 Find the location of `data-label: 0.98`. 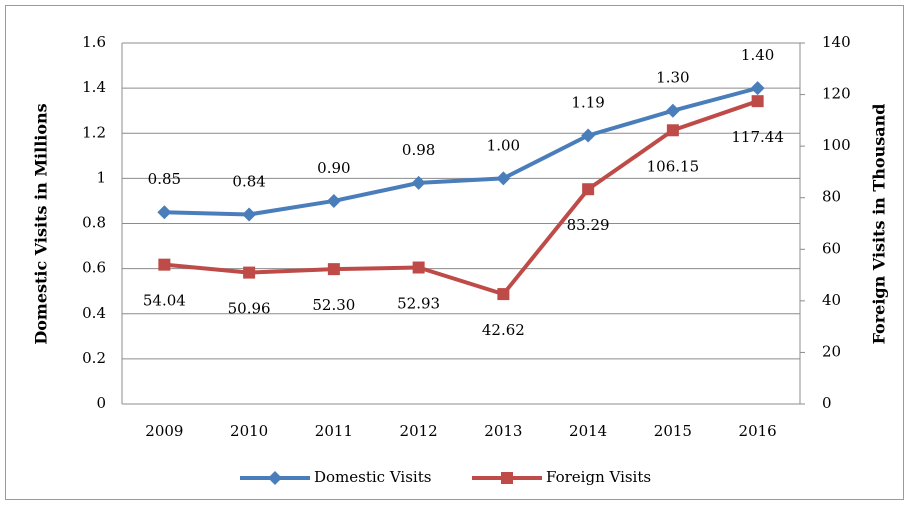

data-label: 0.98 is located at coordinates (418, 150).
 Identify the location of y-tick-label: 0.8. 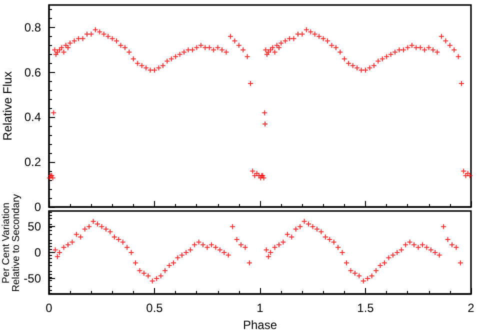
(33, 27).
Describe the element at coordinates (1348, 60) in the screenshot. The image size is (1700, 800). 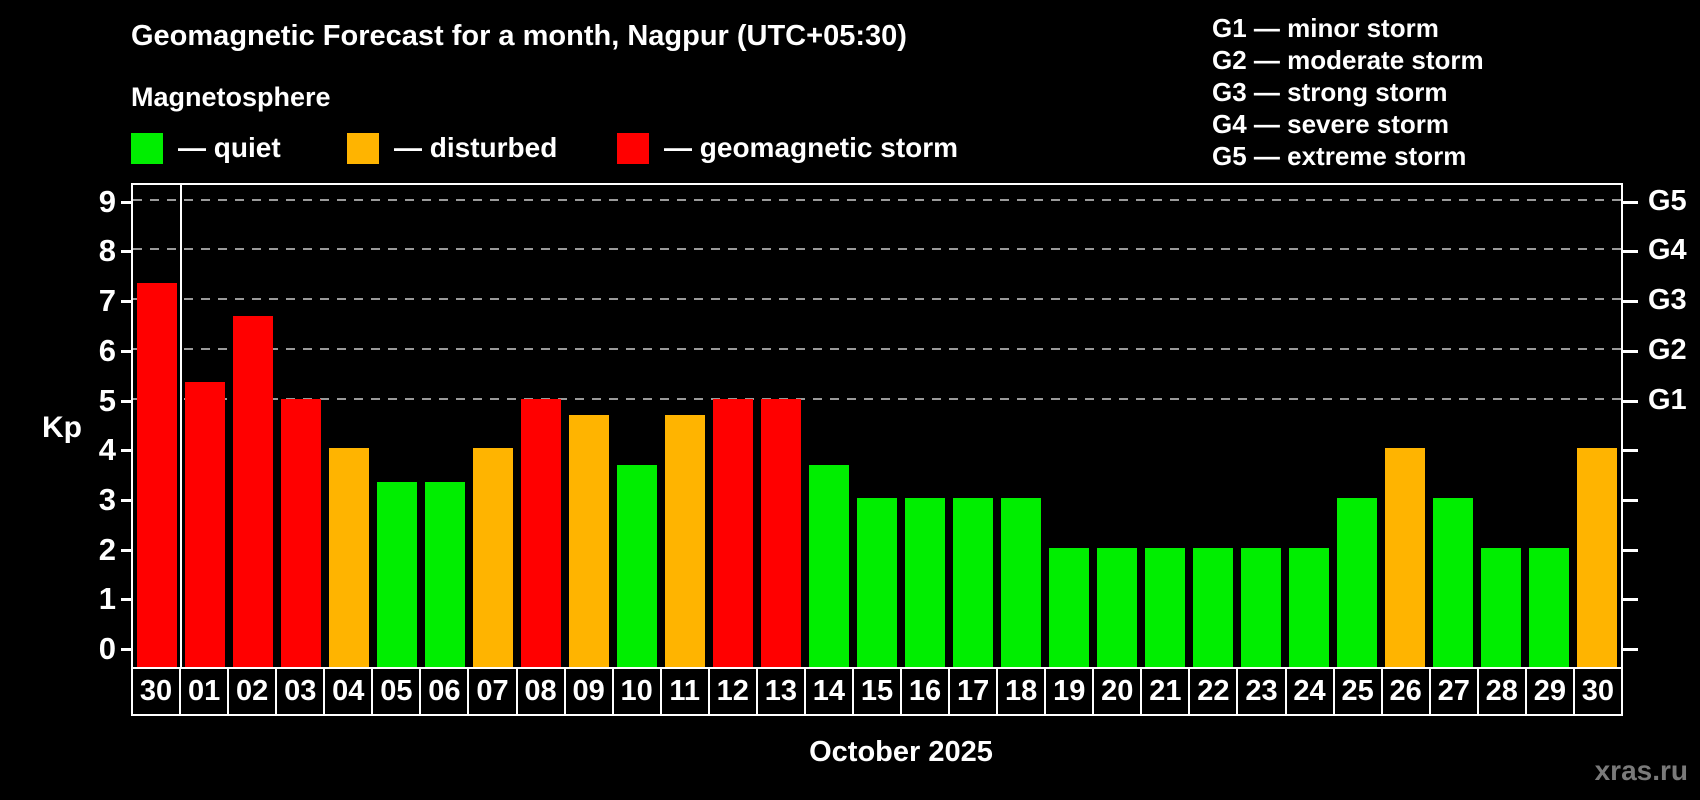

--

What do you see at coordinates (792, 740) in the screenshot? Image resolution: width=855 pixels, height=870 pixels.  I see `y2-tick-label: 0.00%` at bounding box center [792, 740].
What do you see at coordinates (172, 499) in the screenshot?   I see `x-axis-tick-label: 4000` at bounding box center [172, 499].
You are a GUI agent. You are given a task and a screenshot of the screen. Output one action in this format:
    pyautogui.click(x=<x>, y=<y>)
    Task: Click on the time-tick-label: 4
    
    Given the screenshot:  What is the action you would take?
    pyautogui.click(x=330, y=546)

---

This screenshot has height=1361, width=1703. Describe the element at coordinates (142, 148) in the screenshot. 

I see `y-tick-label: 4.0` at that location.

GOAL OF THE EXERCISE:
How many lines of the data above contain the string "action"? Reply with the number alone.

RESULT OF THE EXERCISE:
2